Author(s): bfoo@google.com, kozyr@google.com

In this notebook, we will perform training over the features collected from step 4's image and feature analysis step. Two tools will be used in this demo:

  • Scikit learn: the widely used, single machine Python machine learning library
  • TensorFlow: Google's home-grown machine learning library that allows distributed machine learning

Setup

You need to have worked through the feature engineering notebook in order for this to work since we'll be loading the pickled datasets we saved in Step 4. You might have to adjust the directories below if you made changes to save directory in that notebook.


In [0]:
# Enter your username:
YOUR_GMAIL_ACCOUNT = '******' # Whatever is before @gmail.com in your email address

In [0]:
import cv2
import numpy as np
import os
import pickle
import shutil
import sys
import matplotlib.pyplot as plt
import matplotlib.image as mpimg
from random import random
from scipy import stats
from sklearn import preprocessing
from sklearn import svm
from sklearn.linear_model import LogisticRegression
from sklearn.metrics import average_precision_score
from sklearn.metrics import precision_recall_curve

import tensorflow as tf
from tensorflow.contrib.learn import LinearClassifier
from tensorflow.contrib.learn import Experiment
from tensorflow.contrib.learn.python.learn import learn_runner
from tensorflow.contrib.layers import real_valued_column
from tensorflow.contrib.learn import RunConfig

In [0]:
# Directories:
PREPROC_DIR = os.path.join('/home', YOUR_GMAIL_ACCOUNT, 'data/')
OUTPUT_DIR = os.path.join('/home', YOUR_GMAIL_ACCOUNT, 'data/logreg/')  # Does not need to exist yet.

Load stored features and labels

Load from the pkl files saved in step 4 and confirm that the feature length is correct.


In [0]:
training_std = pickle.load(open(PREPROC_DIR + 'training_std.pkl', 'r'))
debugging_std = pickle.load(open(PREPROC_DIR + 'debugging_std.pkl', 'r'))
training_labels = pickle.load(open(PREPROC_DIR + 'training_labels.pkl', 'r'))
debugging_labels = pickle.load(open(PREPROC_DIR + 'debugging_labels.pkl', 'r'))

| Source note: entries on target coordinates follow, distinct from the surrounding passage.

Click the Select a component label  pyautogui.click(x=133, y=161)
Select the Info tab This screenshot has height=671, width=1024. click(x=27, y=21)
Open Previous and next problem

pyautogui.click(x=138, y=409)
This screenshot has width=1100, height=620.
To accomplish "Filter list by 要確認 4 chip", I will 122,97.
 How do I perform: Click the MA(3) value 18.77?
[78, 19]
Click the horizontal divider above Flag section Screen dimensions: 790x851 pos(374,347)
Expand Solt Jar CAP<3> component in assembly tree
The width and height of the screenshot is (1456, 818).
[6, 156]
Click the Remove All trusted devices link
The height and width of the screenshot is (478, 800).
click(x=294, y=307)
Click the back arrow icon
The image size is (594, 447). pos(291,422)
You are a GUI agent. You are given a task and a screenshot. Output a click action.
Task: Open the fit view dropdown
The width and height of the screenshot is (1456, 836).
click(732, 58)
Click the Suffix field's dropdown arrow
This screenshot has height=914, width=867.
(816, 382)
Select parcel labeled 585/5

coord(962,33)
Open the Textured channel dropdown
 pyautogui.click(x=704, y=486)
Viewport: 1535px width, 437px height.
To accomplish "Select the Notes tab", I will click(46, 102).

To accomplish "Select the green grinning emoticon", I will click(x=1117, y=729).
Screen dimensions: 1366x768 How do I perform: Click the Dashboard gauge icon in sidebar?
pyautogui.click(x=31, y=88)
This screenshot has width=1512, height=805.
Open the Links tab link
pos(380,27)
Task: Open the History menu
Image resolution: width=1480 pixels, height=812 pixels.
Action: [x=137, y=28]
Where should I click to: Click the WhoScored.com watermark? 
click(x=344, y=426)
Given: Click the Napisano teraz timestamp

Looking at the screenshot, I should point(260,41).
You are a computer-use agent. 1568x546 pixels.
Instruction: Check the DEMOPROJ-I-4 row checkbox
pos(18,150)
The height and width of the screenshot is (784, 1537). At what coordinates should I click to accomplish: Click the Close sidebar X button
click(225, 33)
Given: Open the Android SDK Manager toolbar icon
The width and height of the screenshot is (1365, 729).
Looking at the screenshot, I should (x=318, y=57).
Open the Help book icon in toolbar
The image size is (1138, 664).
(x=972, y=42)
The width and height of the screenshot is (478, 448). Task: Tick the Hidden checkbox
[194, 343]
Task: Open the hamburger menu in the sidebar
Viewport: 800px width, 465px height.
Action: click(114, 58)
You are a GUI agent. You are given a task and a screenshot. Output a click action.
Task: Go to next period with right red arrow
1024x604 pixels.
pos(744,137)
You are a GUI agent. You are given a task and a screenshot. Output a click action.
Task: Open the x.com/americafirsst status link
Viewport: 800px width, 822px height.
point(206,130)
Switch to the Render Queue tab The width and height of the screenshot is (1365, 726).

FEATURE_LENGTH = training_std.shape[1]
print FEATURE_LENGTH

In [0]:
# Examine the shape of the feature data we loaded:
print(type(training_std))  # Type will be numpy array.
print(np.shape(training_std))  # Rows, columns.

In [0]:
# Examine the label data we loaded:
print(type(training_labels))  # Type will be numpy array.
print(np.shape(training_labels)) # How many datapoints?
training_labels[:3]  # First 3 training labels.

Step 5: Enabling Logistic Regression to Run

Logistic regression is a generalized linear model that predicts a probability value of whether each picture is a cat. Scikit-learn has a very easy interface for training a logistic regression model.

Logistic Regression in scikit-learn

In logistic regression, one of the hyperparameters is known as the regularization term C. Regularization is a penalty associated with the complexity of the model itself, such as the value of its weights. The example below uses "L1" regularization, which has the following behavior: as C decreases, the number of non-zero weights also decreases (complexity decreases).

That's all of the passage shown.